EXCERPT TO READ ::
As defined by Sonvilla – Weiss, the result of a mash– up is a completely new material, which still maintains the properties of the original material only that they are so mixed and mingled and modified, that it cannot be told which was the initial material.
However, O’Brien and Fitzgerald (1) are actually condemning the mash-up industry, considering it illegal, as the creators of such materials re-uses original materials, without having the right to reproduce them, violating like this the copyright law.
In addition to this, after analyzing this clip there can be deducted that by employing this mash-up technique, of mixing and remixing images, music, text, there can be easily manipulated the truth or various actions or facts. Therefore, despite its creativity benefit (considering the fact that the creators of mash-ups prove ingenuity and a sense of novelty), this technique can cause serious harm to people, or can jeopardize the reality, as the creators of these materials can make use of various techniques for fabricating the truth and then posting it on web, or on television, where large audiences can have access to it and visualize it, leading to being misinformed or manipulated.

RAW DATA ::
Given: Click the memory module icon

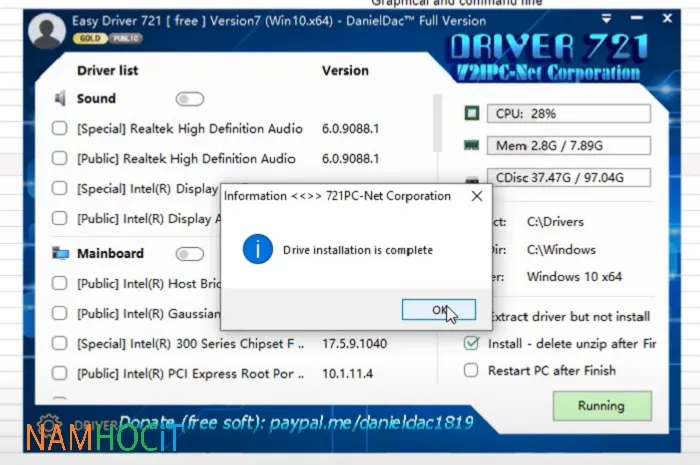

WRITTEN PROBLEM A ::
In the mash-up passage, why do O’Brien and Fitzgerald consider the mash-up industry illegal?
WRITTEN PROBLEM B ::
For each statement, say yes or no to whether it agrees with the mash-up passage, and quote the words from the passage that decide it.
(i) Sonvilla – Weiss holds that the initial material of a mash-up can still be recognized.
(ii) O’Brien and Fitzgerald consider the mash-up industry illegal.
(iii) The mash-up technique can be used to manipulate the truth.
WRITTEN PROBLEM C ::
Write the next part of the mash-up passage, starting after its final sentence.

EXERCISE RESULT A ::
The creators of mash-ups reuse original materials without having the right to reproduce them, which violates copyright law.

EXERCISE RESULT B ::
(i) No: "it cannot be told which was the initial material"
(ii) Yes: "considering it illegal"
(iii) Yes: "there can be easily manipulated the truth or various actions or facts"

EXERCISE RESULT C ::
Conclusion
Voices may say that these materials are cool, engaging and even informing, as they succeed in reflecting in a visual – symbolic manner something that the news, or articles, for instance, cannot transmit. As cool and engaging these materials may look, and indeed they are, because this essay does not neglect their artistic value and the smooth combination of elements, their outcomes are of serious concern. People do not look at these materials as simple divertissement materials, and they are not intended as such. They are intended to persuade, to form opinions, to manipulate, to misinform, towards an imposed direction, produced by the creators of these materials.
Works Cited
O'Brien, Damien and Fitzgerald, Brian. “Mashups, Remixes and Copyright Law”. Internet Law Bulletin. Vol. 9, no. 2, pp. 17-19. 2006. Print.
Shaw, Adrian. Oscar Pistorius Shooting: Shocking Picture of Blood – Soaked Bathroom Where Paralympian Shot Dead Reeva Steenkamp. Accessed on 13 June, 2013. Retrieved from http://www.mirror.co.uk/news/world-news/oscar-pistorius-shooting-shocking-picture-1923590. 2013. Web.
Sonvilla-Weiss, Stefan. Mashup Cultures. New York: Springer. 2010. Print.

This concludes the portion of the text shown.